What's inside the 25-page PDF

This is fixed by the rules and by judging convention. Treat it like a checklist:

  • Page 1 — Summary Sheet (use COMAP's template; one page, executive-summary style)
  • Table of Contents (counts toward the 25 pages, but worth including)
  • Body of the solution — the actual work
  • One-to-two-page letter/article/blog for a non-technical audience (asked for in most years)
  • References (counts toward the 25 pages)
  • Appendices (counts toward the 25 pages — code dumps belong here, sparingly)
  • Report on Use of AI (not counted; only if AI was used)

The Paper page walks through each section with concrete examples.

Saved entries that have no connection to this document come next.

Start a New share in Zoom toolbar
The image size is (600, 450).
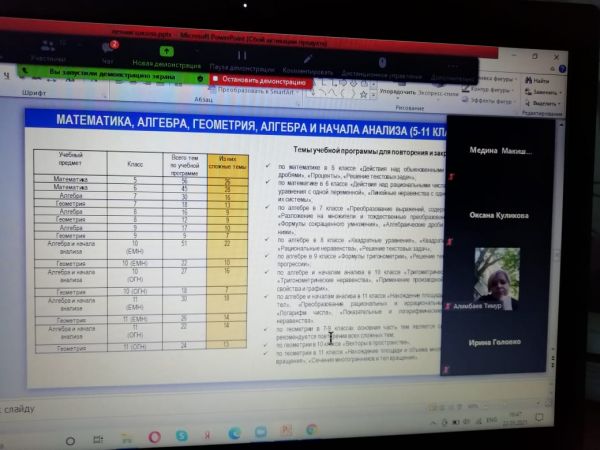pos(167,57)
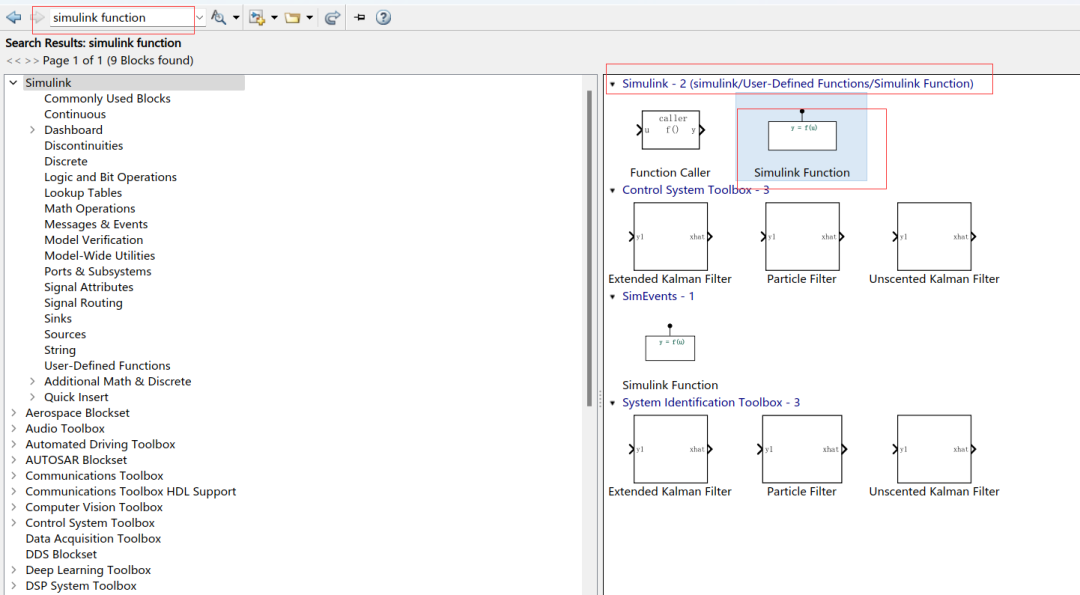Screen dimensions: 1080x595
Task: Open the library folder toolbar icon
Action: [x=295, y=17]
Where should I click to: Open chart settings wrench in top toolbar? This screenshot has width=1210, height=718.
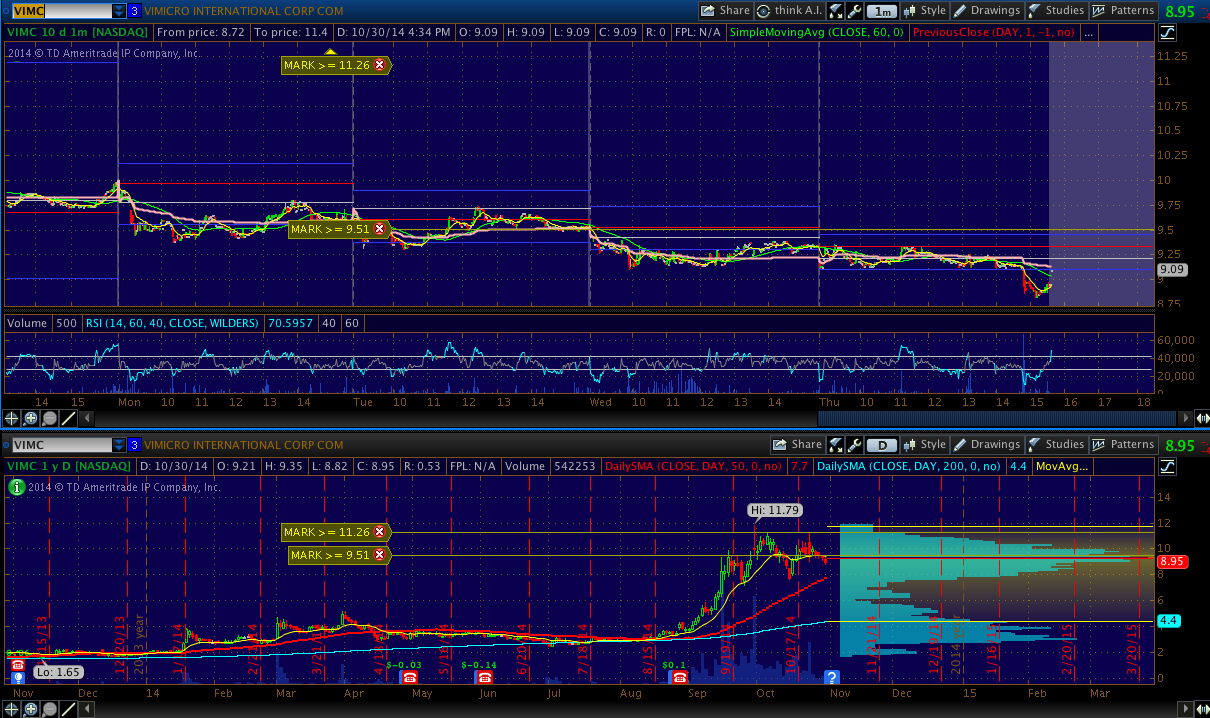coord(854,11)
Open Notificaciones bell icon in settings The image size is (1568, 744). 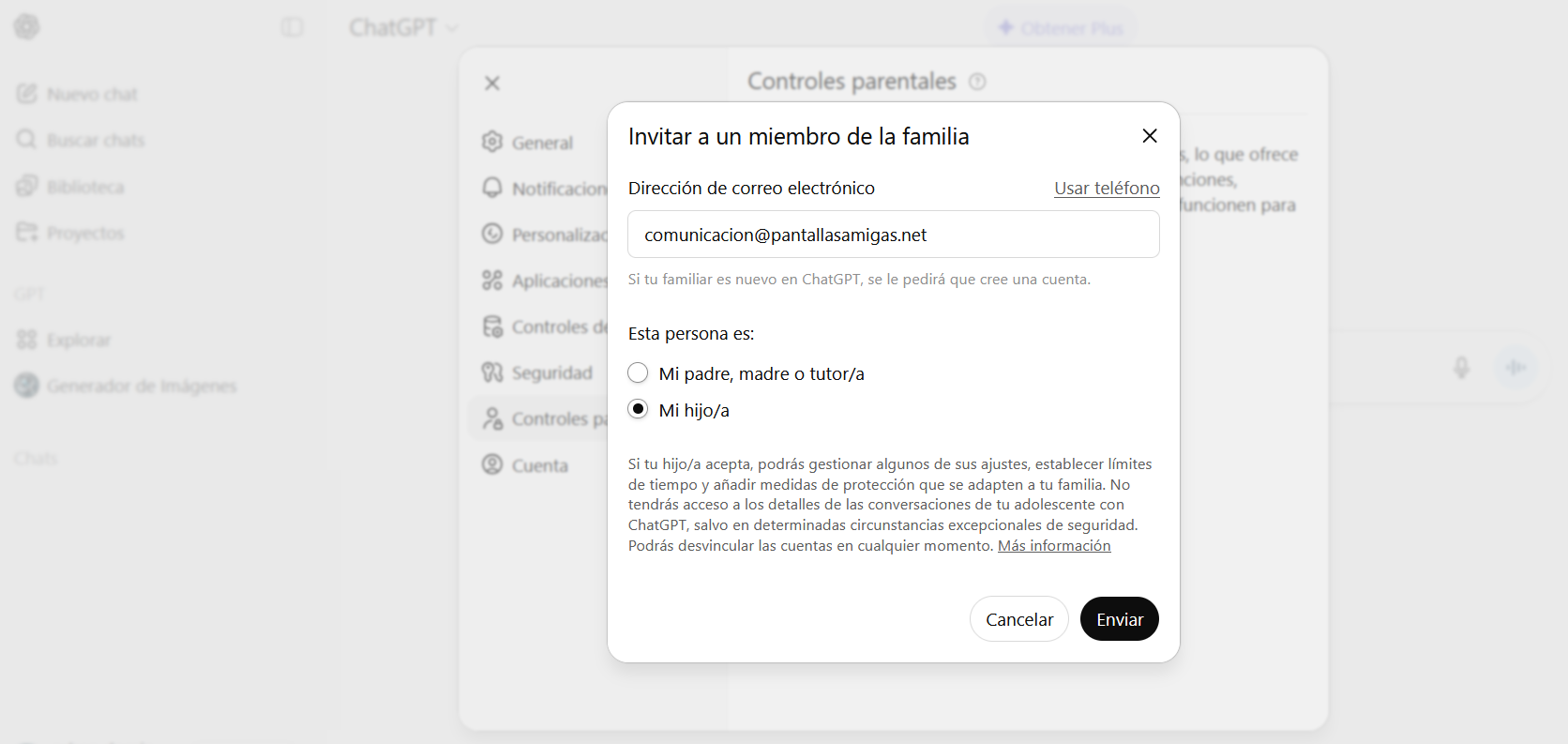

How judging actually works

Judging happens in two rounds:

  1. Preliminary round. Each paper is read and scored by at least two judges from academia and industry. Papers are ranked into Successful Participant, Honorable Mention, Meritorious, or Finalist. All "Finalist" papers go to the next round.
  2. Final round. A small panel re-reads finalist papers and selects ~1% as Outstanding. Two of those Outstanding teams (one per problem) receive the NCTM award.

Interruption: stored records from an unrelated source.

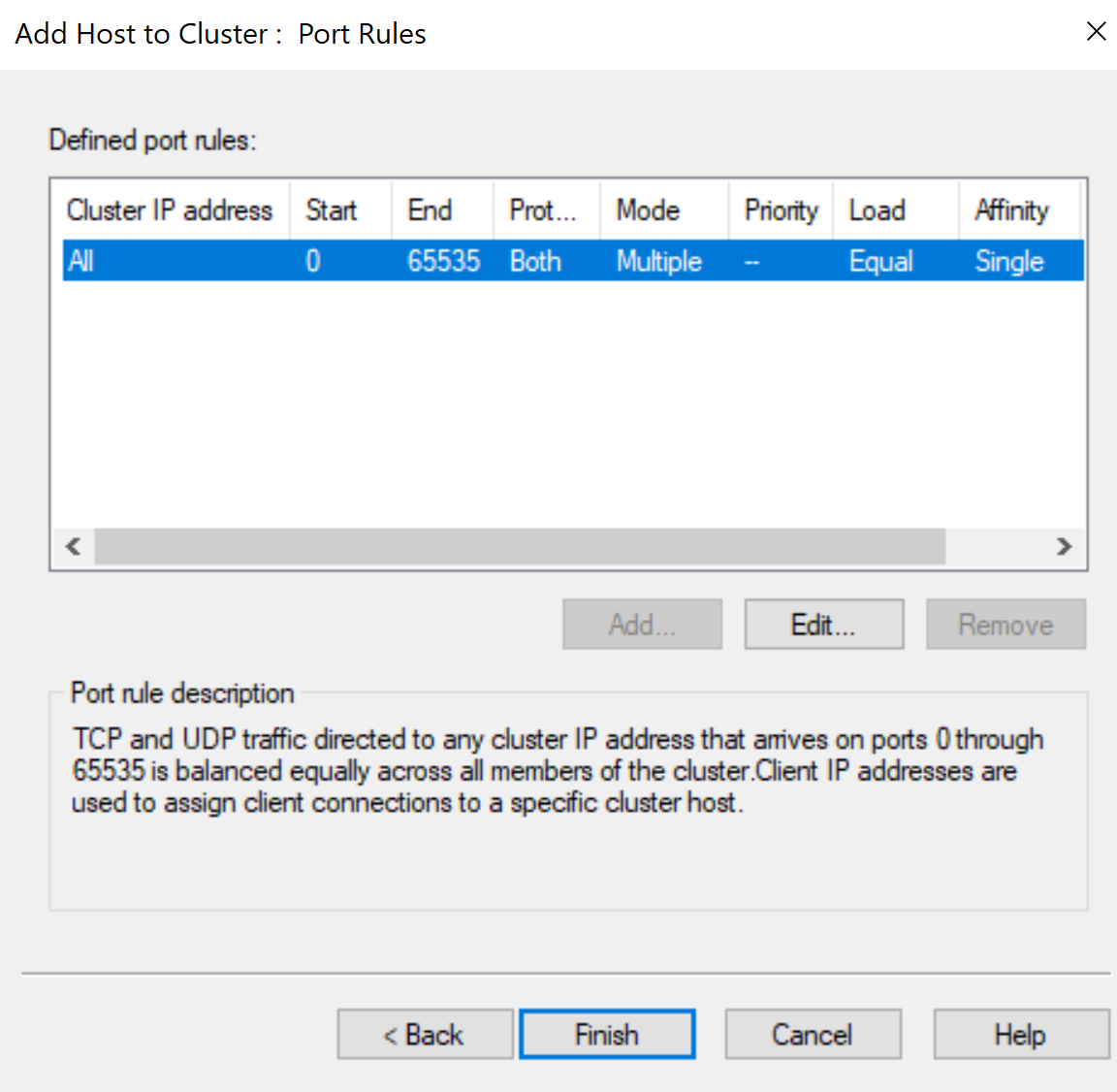Click the Prot... protocol column header
The image size is (1117, 1092).
[547, 210]
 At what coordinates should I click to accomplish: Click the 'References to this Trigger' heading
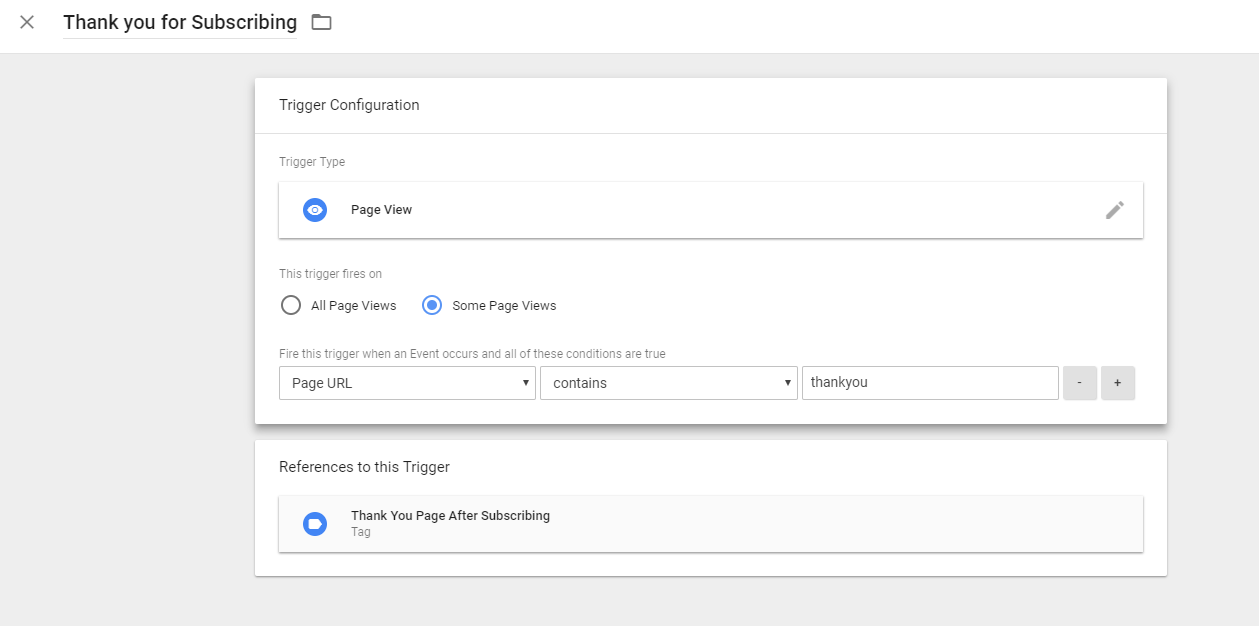364,467
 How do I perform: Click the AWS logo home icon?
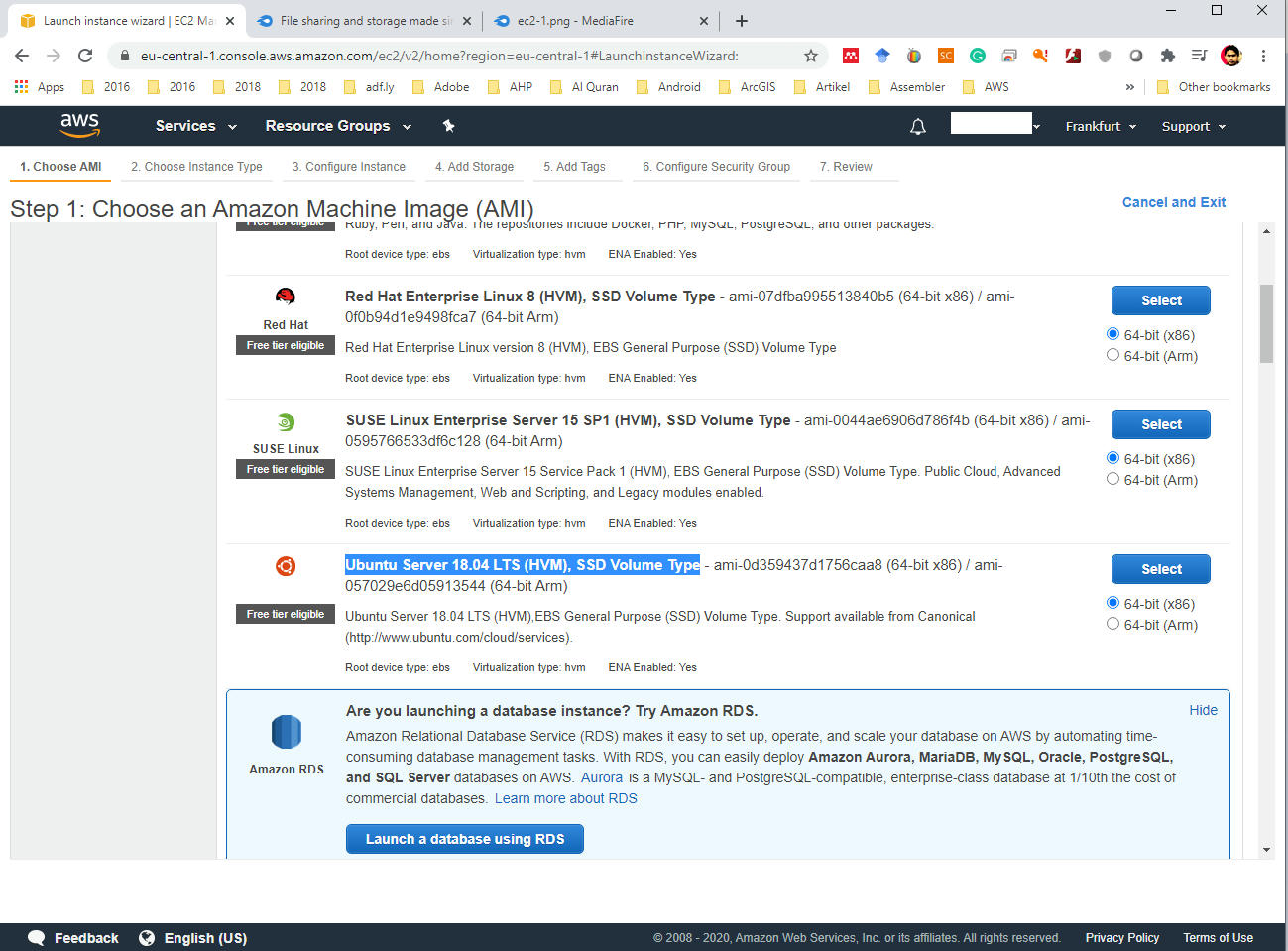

All judging is blind — no school or student name is visible. There is no "answer key"; the same problem has many valid solutions. Judges score on completeness, creativity, mathematical sophistication relative to high-school level, and clarity of communication.

The key signal. Judges repeatedly say in their commentary: "We are not looking for papers that use the most advanced mathematics. The best papers develop a model with high-school-level concepts that the team understands, can fully explain, uses appropriately, and analyzes the results of." Translation: simple models that you really understand beat fancy models you copy-pasted.

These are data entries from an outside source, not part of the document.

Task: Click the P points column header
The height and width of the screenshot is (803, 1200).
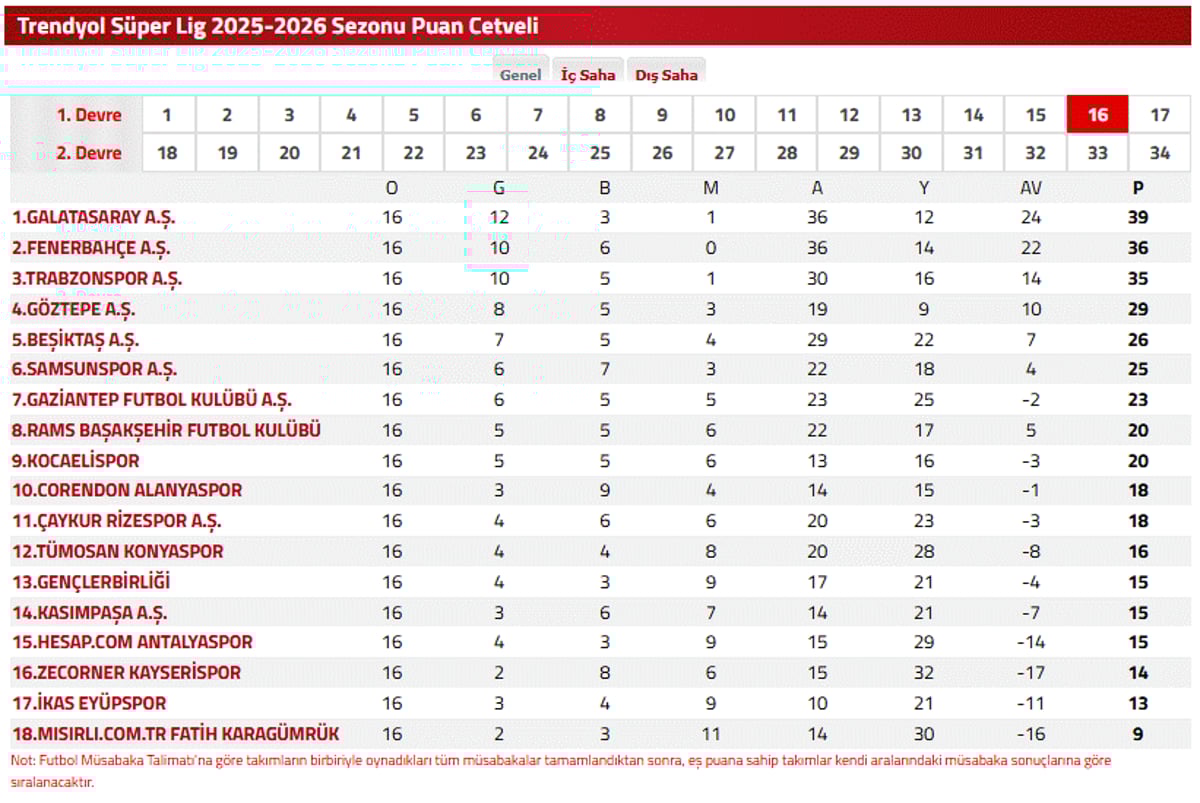Action: pyautogui.click(x=1138, y=187)
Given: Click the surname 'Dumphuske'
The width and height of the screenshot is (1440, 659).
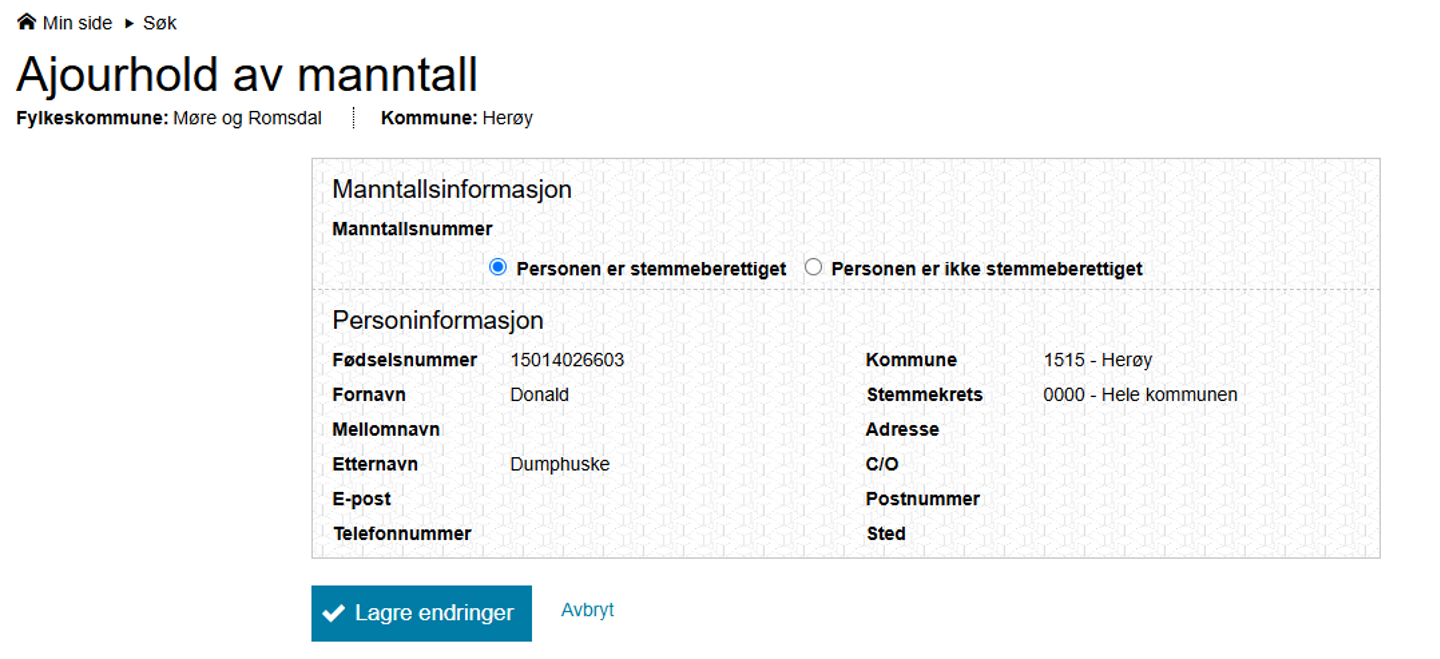Looking at the screenshot, I should tap(559, 464).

Problem flavor — what shows up

HiMCM problems are open-ended, real-world, and almost always require you to operationalize a fuzzy concept (sustainability, popularity, environmental impact, evacuation efficiency, invasiveness). The judges expect you to build a model that takes messy inputs and produces a useful output (a number, a ranking, a recommendation, a plan).

Recent problem topics, just to give you the feel:

  • 2025-A: Optimize emergency-evacuation sweep strategies in multi-floor buildings.
  • 2025-B: Recommend the most environmentally sustainable host city for a future Super Bowl.
  • 2024-A: Decide which sports/disciplines belong in the 2032 Brisbane Olympics.
  • 2024-B: Forecast the environmental impact (carbon, water, e-waste) of high-powered computing.
  • 2023-A: Model the spread of dandelions and an "impact factor" for invasive species.
  • 2023-B: Plan a 10-year transition of a metropolitan bus fleet to electric.
  • 2022-A: Honeybee colony dynamics and pollinator demand for a 20-acre crop parcel.
  • 2022-B: Fit models to atmospheric CO₂ and predict global temperature change.

Full text and modeling outlines for all of these are on the Past problems page.

If you do well, then what?

  • IM²C (International Mathematical Modeling Challenge). US teams that earn Meritorious or above are invited to compete in the IM²C US regional round (March–April). The top two US teams represent the country in the international final.
  • NCTM Award. Two HiMCM Outstanding teams (one per problem) are recognized by the National Council of Teachers of Mathematics.
  • Publication. COMAP may publish all or part of Outstanding submissions in Consortium, their newsletter.

One last reality check

About 1,000 teams enter each year, from 20+ countries. Many teams are coming back for a third or fourth attempt. Your goal in year one is not to win — it's to write a complete, honest, clean paper that addresses all the prompts and demonstrates real modeling, not magic. If you do that you'll be in the top half of all submissions. The rest comes with practice.